=== Section Start ===

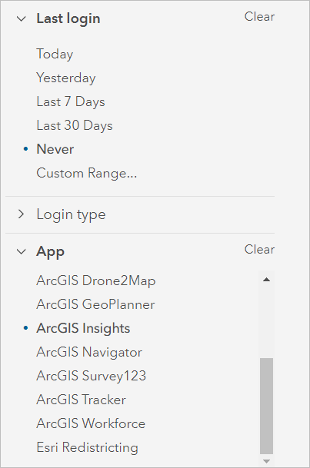The width and height of the screenshot is (310, 468).
Task: Filter by ArcGIS Survey123 app
Action: [x=91, y=376]

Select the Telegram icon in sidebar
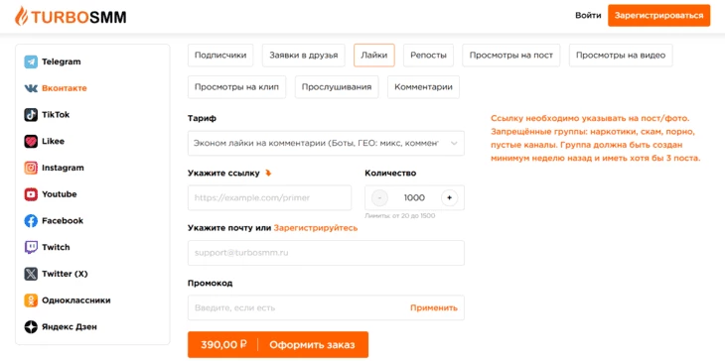pos(31,61)
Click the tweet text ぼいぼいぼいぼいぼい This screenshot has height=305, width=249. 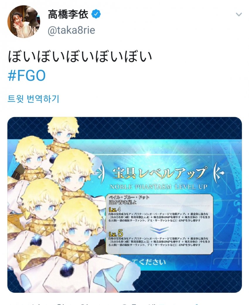click(80, 57)
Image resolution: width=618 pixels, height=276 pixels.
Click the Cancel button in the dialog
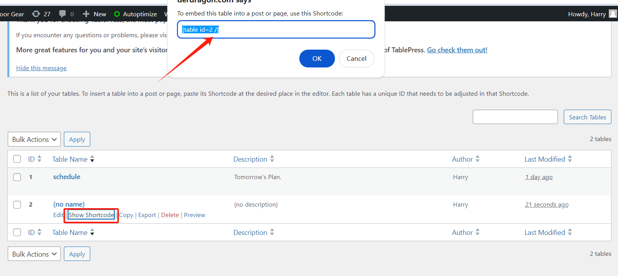pyautogui.click(x=356, y=59)
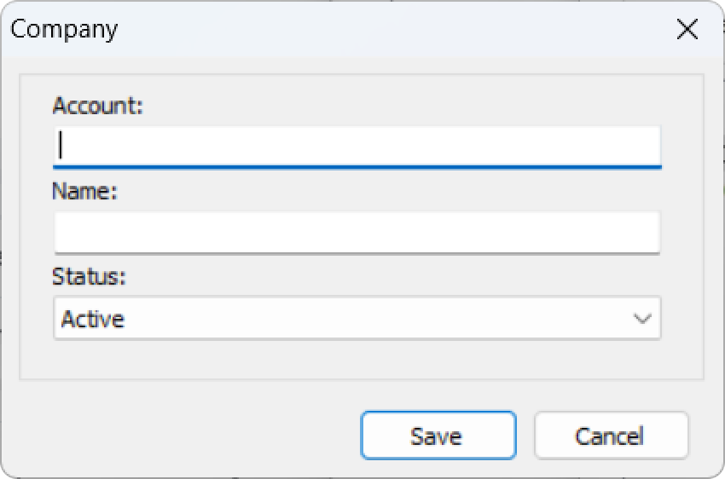This screenshot has width=725, height=479.
Task: Click the Status dropdown chevron arrow
Action: 642,319
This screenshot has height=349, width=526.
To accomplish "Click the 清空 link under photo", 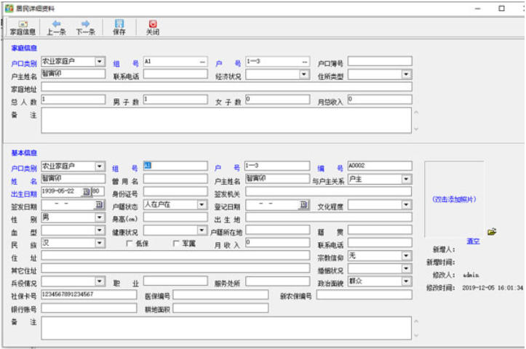I will coord(473,241).
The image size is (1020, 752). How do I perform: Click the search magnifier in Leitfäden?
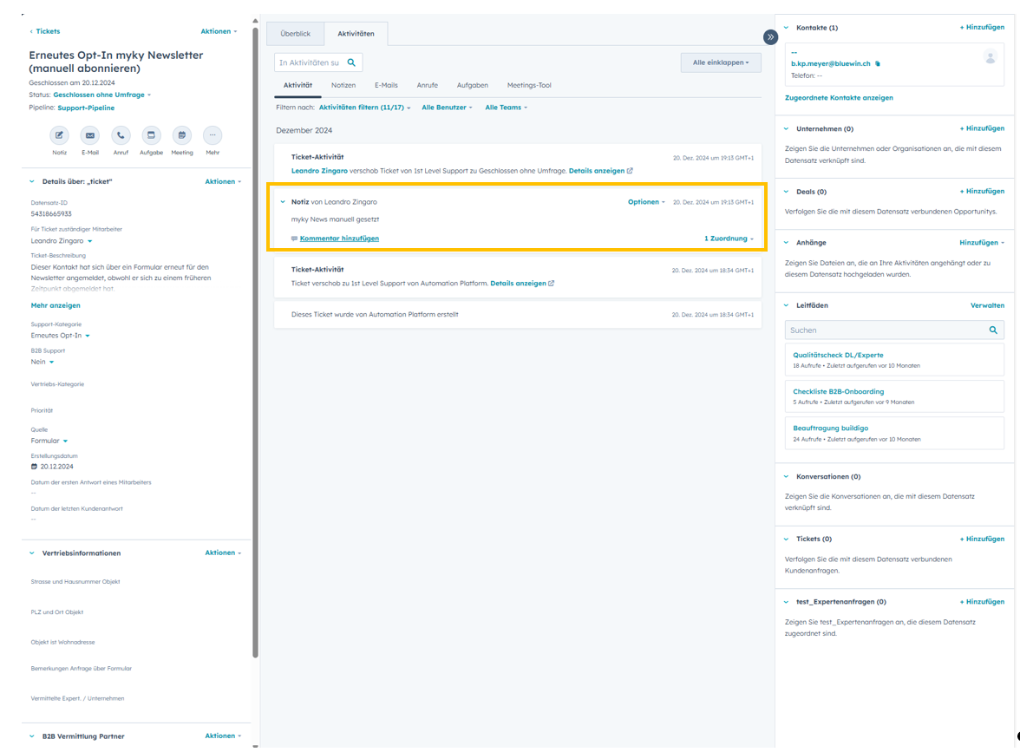point(993,330)
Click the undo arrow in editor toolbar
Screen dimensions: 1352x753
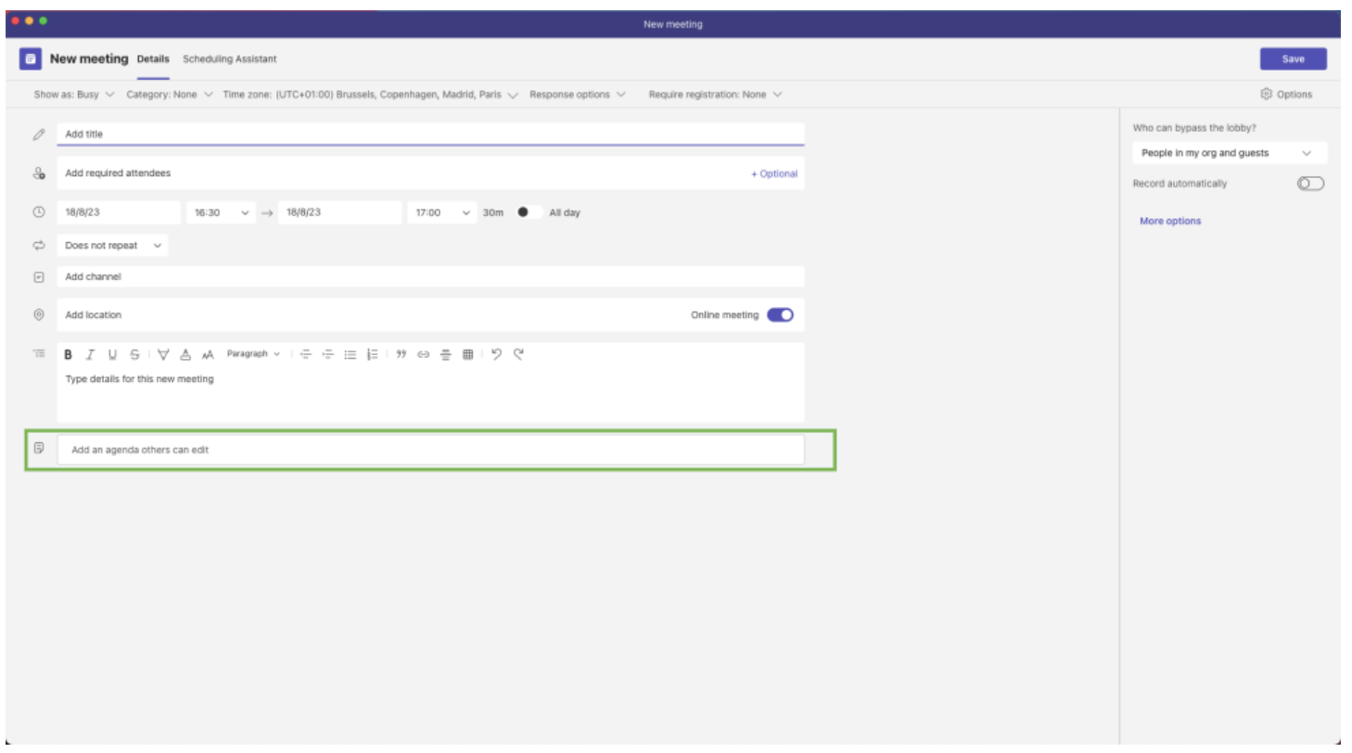click(x=496, y=353)
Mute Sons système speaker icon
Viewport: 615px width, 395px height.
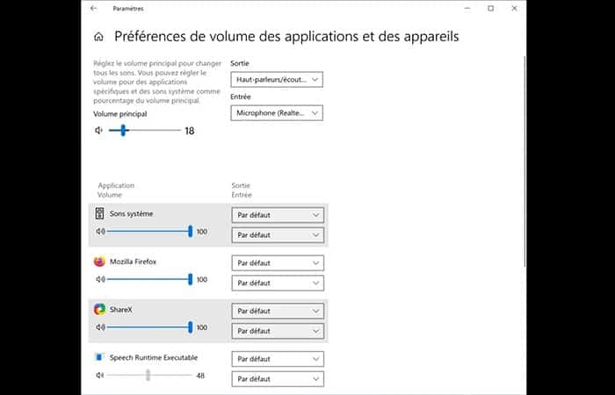tap(100, 232)
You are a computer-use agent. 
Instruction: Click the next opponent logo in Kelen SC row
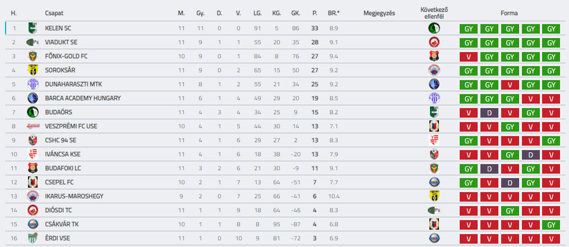(x=434, y=28)
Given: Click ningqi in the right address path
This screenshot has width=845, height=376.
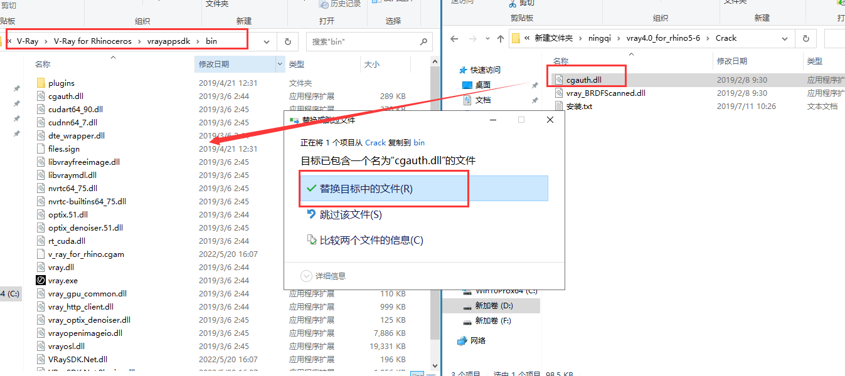Looking at the screenshot, I should tap(599, 38).
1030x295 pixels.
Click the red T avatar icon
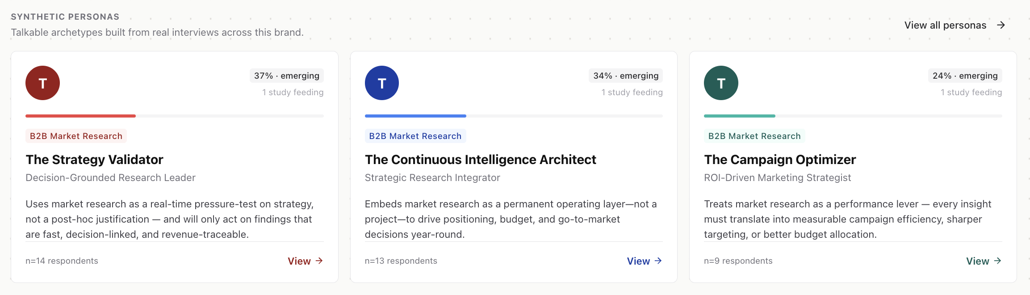(x=42, y=83)
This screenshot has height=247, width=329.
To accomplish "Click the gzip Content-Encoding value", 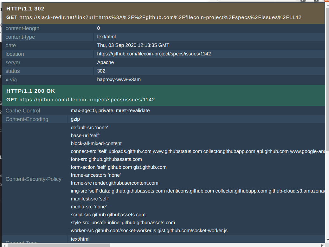I will 75,119.
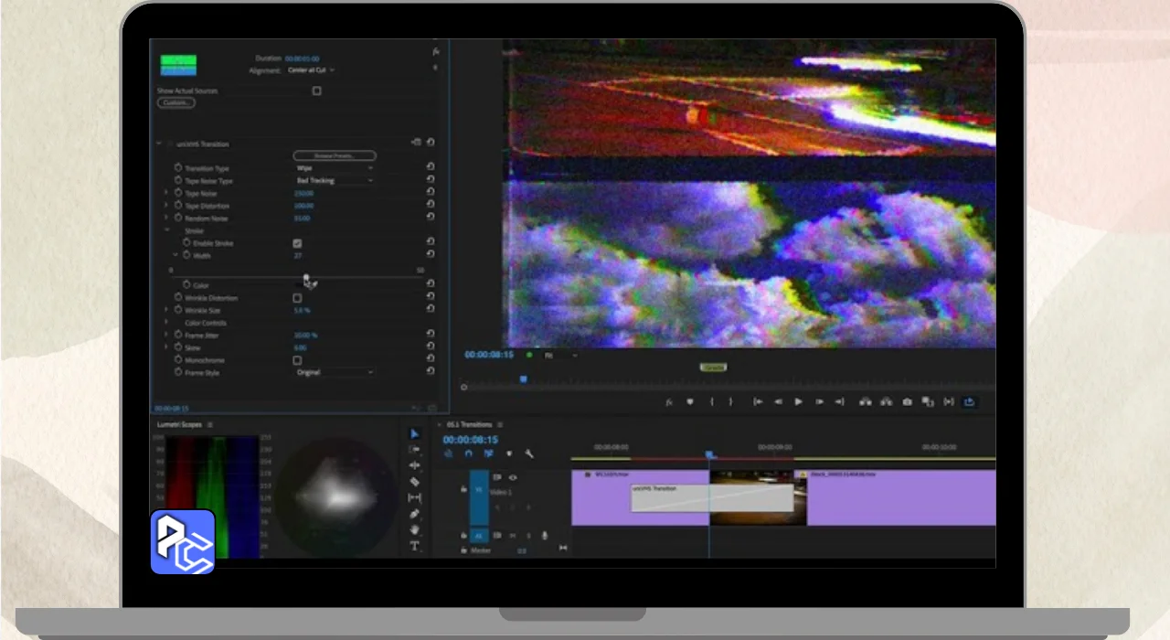Open the Lumetri Scopes panel menu
This screenshot has height=640, width=1170.
pos(209,424)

=== Section End ===

*Required action*. Please go through the data and copy each line containing the word "pixels".

*Output for this task*.
Image resolution: width=618 pixels, height=276 pixels.
1030x295 pixels.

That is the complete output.